MLB東奔西走BACK NUMBER
ダルビッシュがついにメジャー仕様に!?
野茂を超えた、後半戦の活躍の意味。
text by
菊地慶剛Yoshitaka Kikuchi
photograph byGetty Images
posted2012/09/30 08:01
首の張りを訴え、25日の登板を緊急回避したダルビッシュ有。後半戦も再び好調を維持していただけに、早い回復が望まれる。
今シーズン、ダルビッシュ有投手について、“あるテーマ”を意識しながら注目してきた。
それは、メジャーにおいてダルビッシュがいつ、どのように“覚醒”するのか、ということである。
ことの始まりは今年1月、ロサンゼルスに自主トレにやってきた日本ハムの木田優夫投手に、メジャー移籍が決まったダルビッシュについて色々と尋ねてみたことだった。その内容についてはキャンプイン直前にこのコラムで取り上げているが、その冒頭部分に木田のこんな見解を紹介している。
「彼の凄いところは、自分の技術とかトレーニングの仕方、調整方法などに、たぶんこだわりがないんです。“これがいいよ”ということがあればどんどん試していって、自分のモノにしている。だから、調整方法にしてもピッチング・スタイルにしても引き出しがすごく多い。その中で、その場で自分に合ったものを選択しながらやっていっている。そういう意味でもこれからまだまだいいピッチャーになっていくと思う。だから、間違いなくメジャーで成功すると思います」
だからこそ、メジャー1年目のダルビッシュは、経験を重ねるごとに自身の引き出しを増やしていきながら、メジャー仕様の投球へと“覚醒”していくのだろう、そう踏んでいた。

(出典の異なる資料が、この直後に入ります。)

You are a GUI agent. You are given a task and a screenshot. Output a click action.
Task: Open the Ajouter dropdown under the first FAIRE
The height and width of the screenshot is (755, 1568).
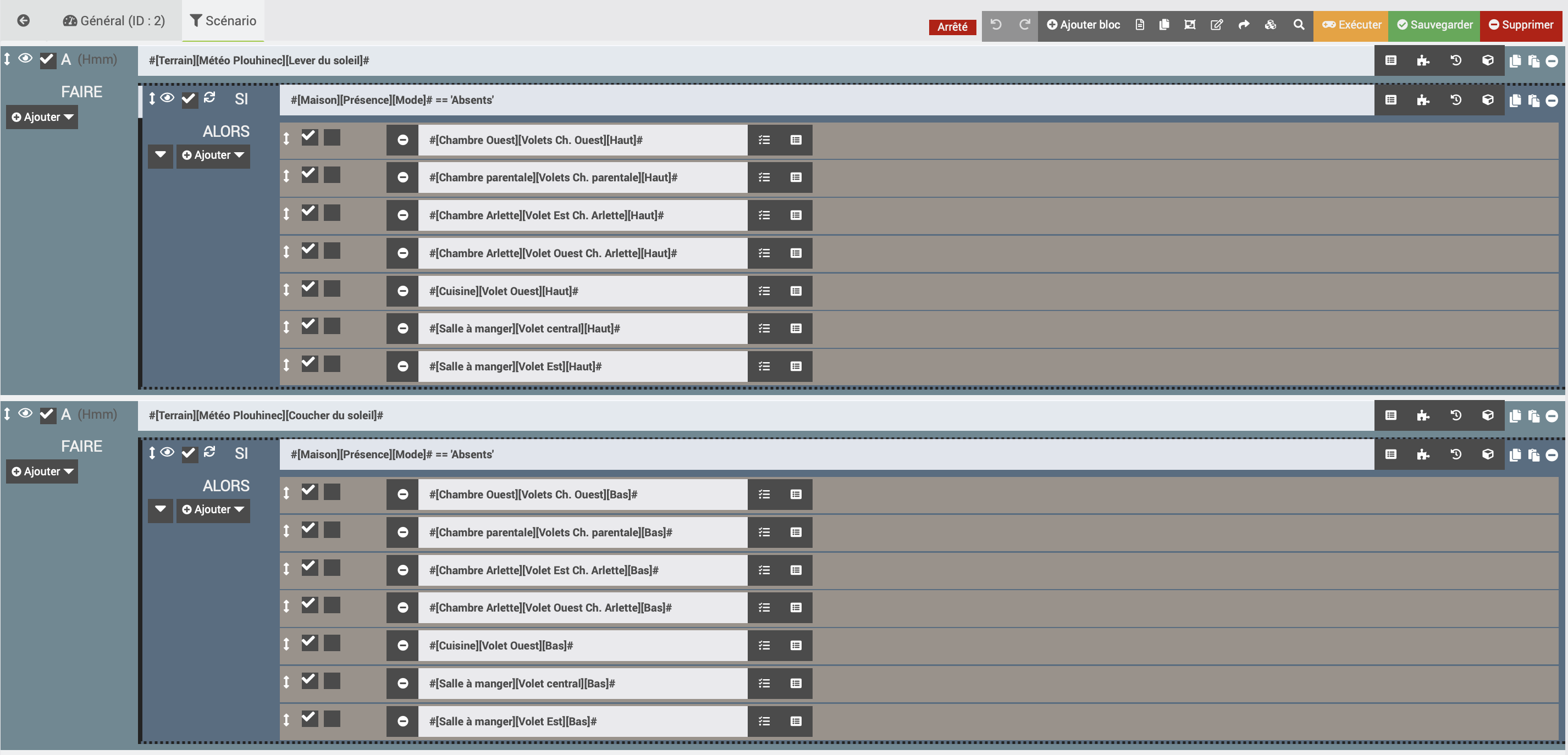pyautogui.click(x=42, y=117)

8月28日のレイズ戦以降、ずば抜けた安定感を見せるダルビッシュ。
その時が来るのをずっと観察してきたのだが、9月8日のレイズ戦登板後に、ダルビッシュ自身の口からこんなコメントがなされた。
「打者をわかって自分のやるべきことをやれば、大丈夫だと思うし、それがしっかりとできた。同じような投球を続けていければ、僕自身も満足できるかなと思う」(スポーツニッポン)
「(8月28日の)タンパの試合から、大丈夫かなという感覚はあります。メカニックの部分が大丈夫かなというのができたので、全部の球を自信を持って投げられている」(日刊スポーツ)
たしかに、8月28日のレイズ戦以降、彼の投球はずば抜けている。
5試合に登板し、4勝0敗、防御率1.46。さらに奪三振42に対し、与四球はたった8と、その安定感は、サイ・ヤング賞を争うメジャー屈指の投手たちにも肩を並べるものだ。
残念ながらダルビッシュの口から具体的な“変化”は明らかにされていないが、木田が言うように引き出しの出し入れをする中で、メジャーでも通用する自分の投球を確立できたようだ。